Random Valley Front Yard of the Day

house%202.JPGHouse #2 in a semi-regular series, this specimen dates from the “early” Valley. The oddly-sized but deep lot, the big old trees, the style of the house and everything all point to maybe the 1930s or 40s, before 50s-era tracts like the Cinderella Homes started getting stamped out like so many identical gingerbread houses.

This one’s being devoured by kudzu, a fate I’d much rather see befall the McMansions up in Porter Ranch.

I like how it also looks very painterly, with the decrepit clapboard, the battered mailbox, the red door to the side yard and the white picket fence from the next yard over, also falling apart.

Click the image to see it a bit better.

Blogged to the tunes of Texas Is The Reason.

11 thoughts on “Random Valley Front Yard of the Day”

  1. That looks more like the ’20s or even the ‘teens than the ’30s or ’40s.

    The look of the house and the mention of the oddly deep lot reminds me of some of the remnants of the old Weeks Poultry Colony up by Canoga Park.

    Can you tell me what street that’s on?

  2. I had originally guessed the 20s, but that seemed quite extreme. There wasn’t much around here in the 20s…for this to be one of the few surviving homes would be quite intriguing. Maybe it warrants a second walkabout. The chimneys in the background show that there are more houses on the original lot…don’t know whether they’re infill or part of the original property.

  3. I had originally guessed the 20s, but that seemed quite extreme. There wasn’t much around here in the 20s…

    Depends on where ‘here’ is. The Red Car line to Van Nuys opened in 1911, and the westward extension to Marion (now Reseda) and Owensmouth (now Canoga Park) was completed in 1913.

    Quite a few real estate developments sprang up along Ventura Blvd in the ’20s as well, as far west as Girard (1923) at Topanga Canyon & Ventura.

    Not all of them were successful, but even the less successful had some “vacation cottages” like this by the mid-to-late ’20s.

  4. The link is interesting and the relics are always an interesting find. Nice reminder of where we have been, even nicer when the owner keeps them nicely maintained so you can get the full flavor of them when new.

  5. Ha! Found it. Built in 1927, says Zillow. LA County Assessor agrees.

    (Zillow can be really useful, but I miss their old Advanced Search, which would let you search by Date Built. It was a great historic research tool. Disappeared in the last UI redesign, alas.)
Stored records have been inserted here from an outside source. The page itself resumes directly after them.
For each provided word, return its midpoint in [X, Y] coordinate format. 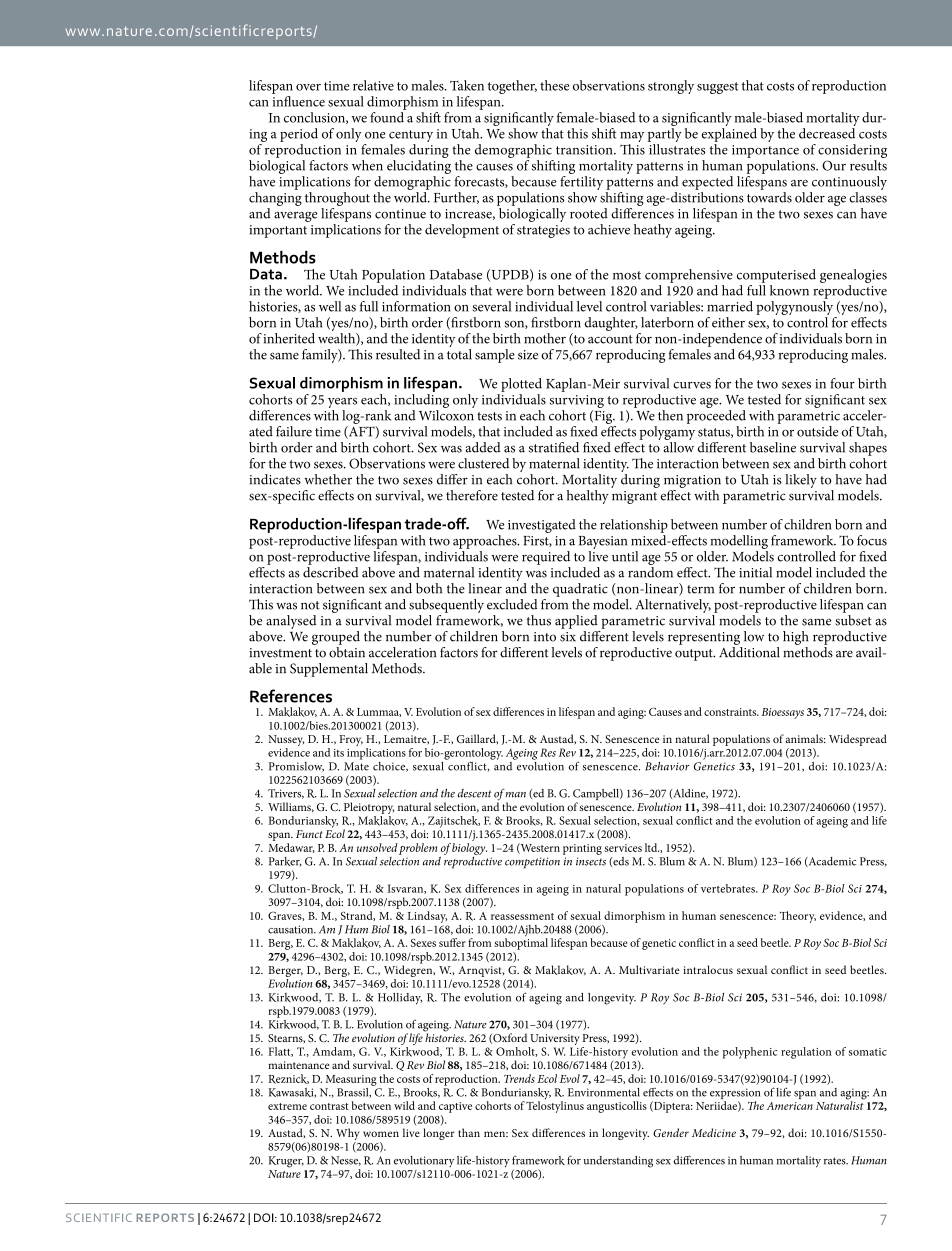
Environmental [604, 1092]
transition [585, 150]
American [790, 1106]
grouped [336, 638]
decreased [827, 133]
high [795, 638]
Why [347, 1135]
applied [576, 622]
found [387, 117]
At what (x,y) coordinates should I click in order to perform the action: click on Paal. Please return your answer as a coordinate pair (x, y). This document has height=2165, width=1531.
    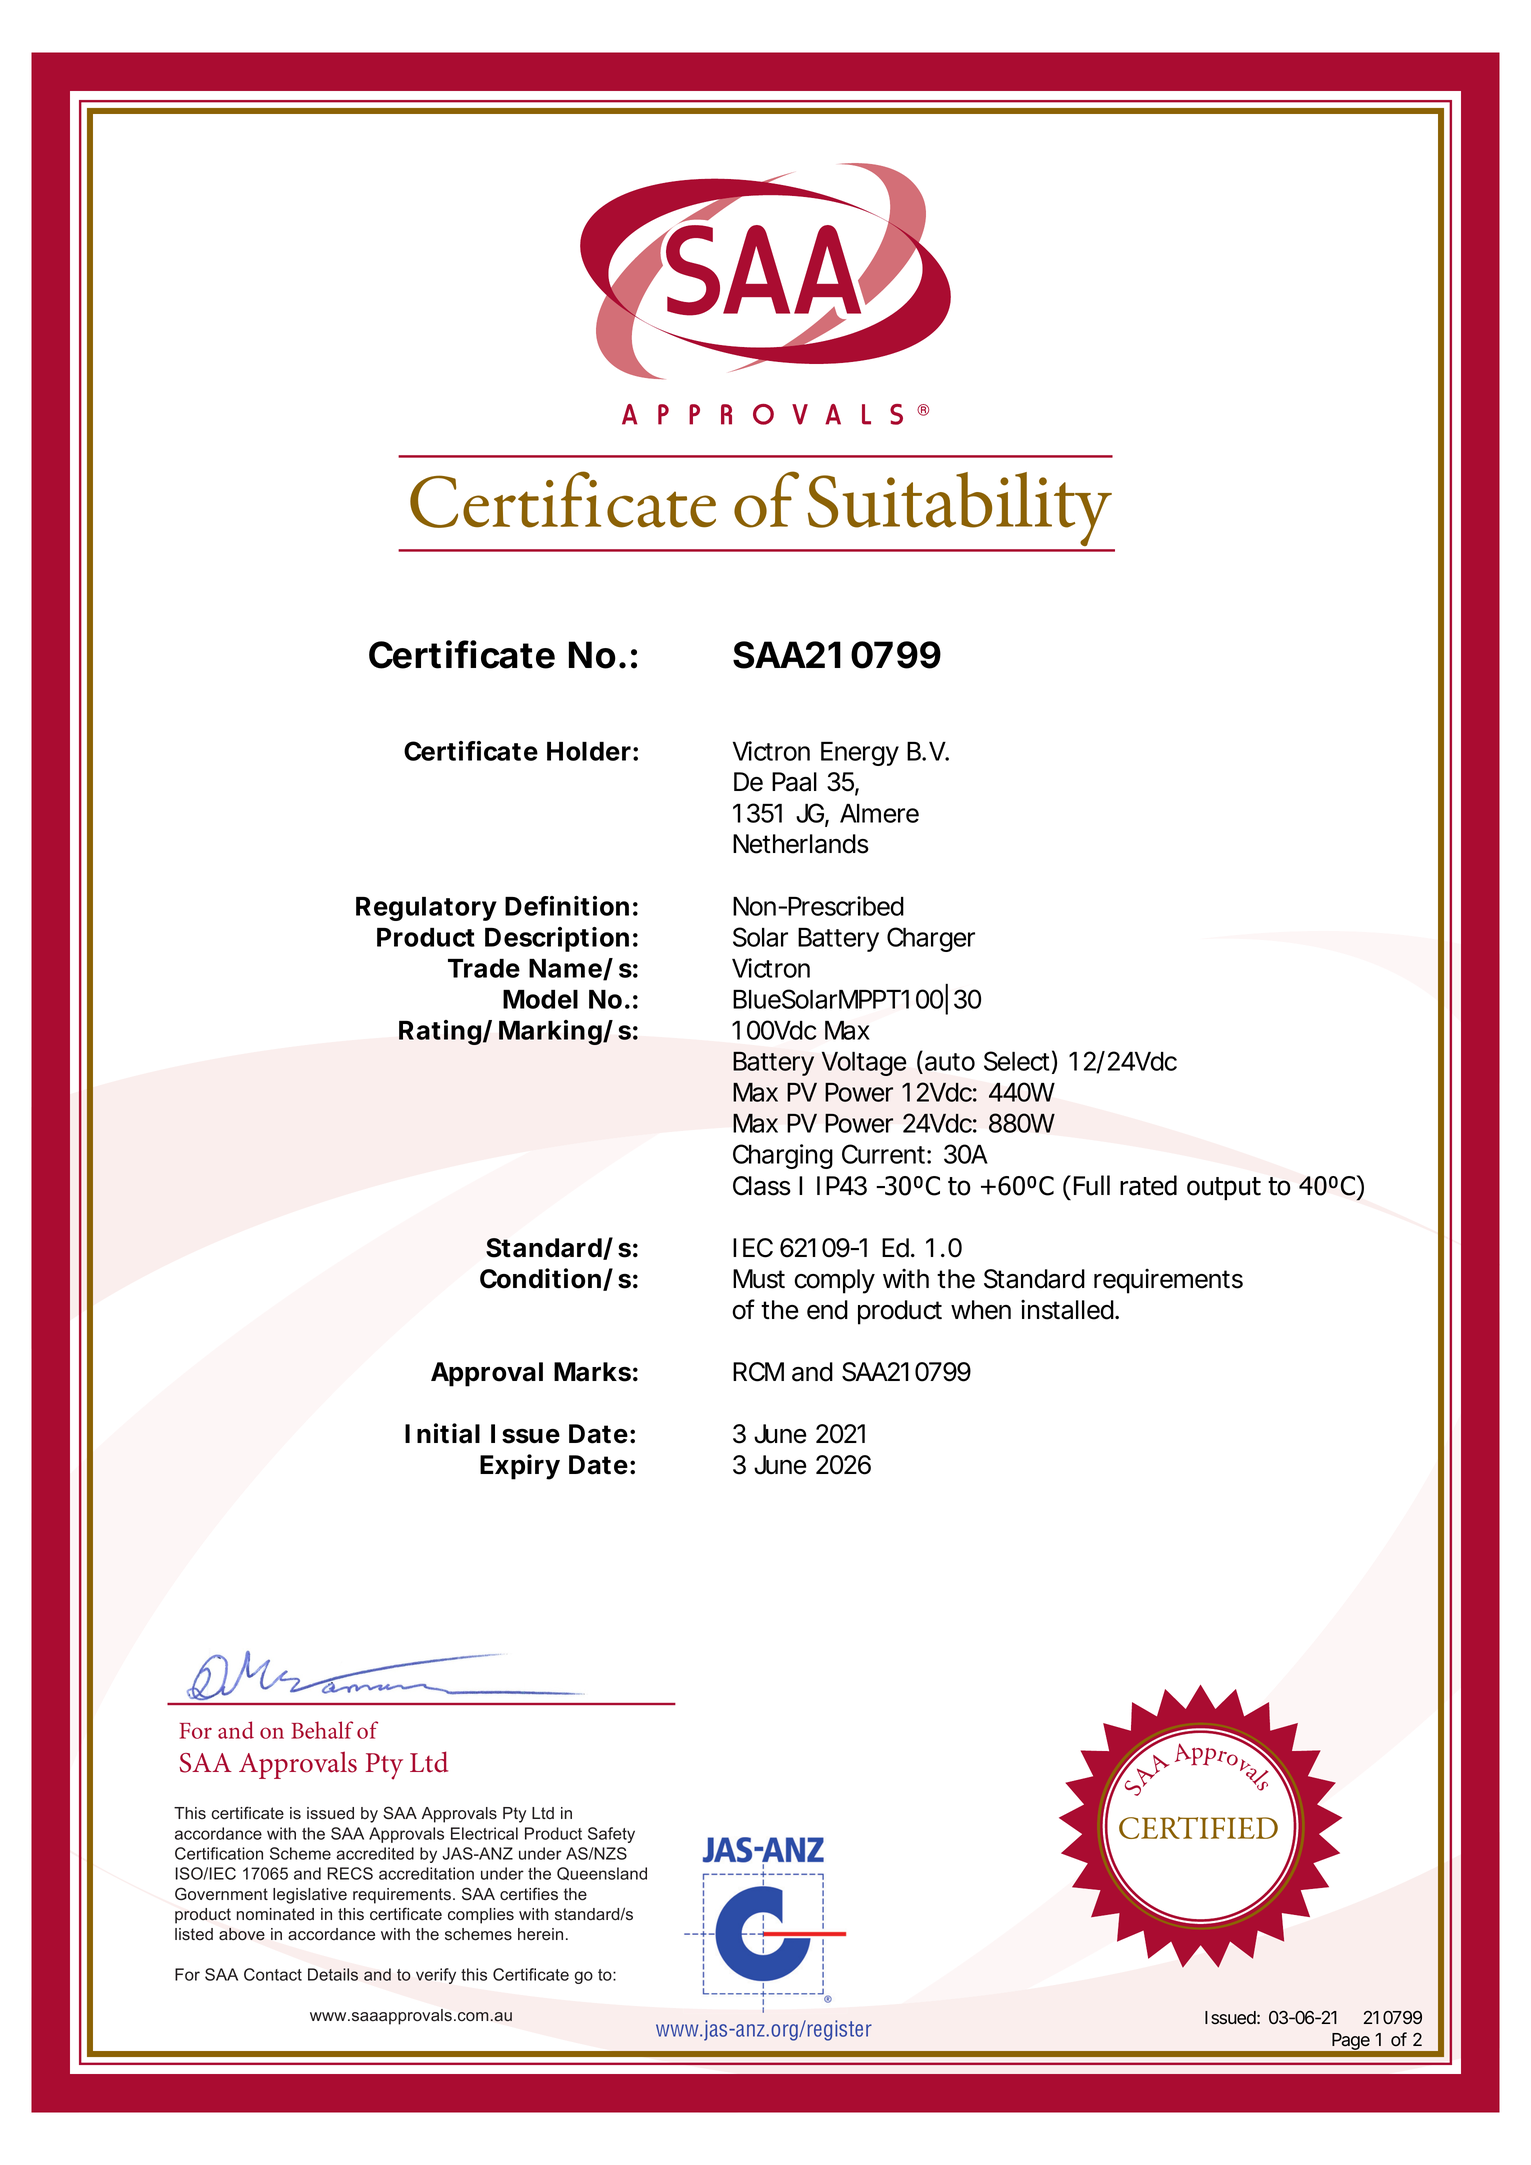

    BTW, Lucinda Michele – I see your bio says you’re a 4th-generation Valley native. I’m impressed. I’ve never known anyone who was related to a city park before. :-)

    So, would I be correct in assuming that this was the old family homestead?

  6. Cool. :-)

    BTW, the house in the post shows up clearly in the 1932 USGS Topographic map of the area, which can be seen here.

    Hmm. I don’t think I have a map with the old Knapp home, though – all my historical maps with that level of detail are either pre-1912 or post-1926.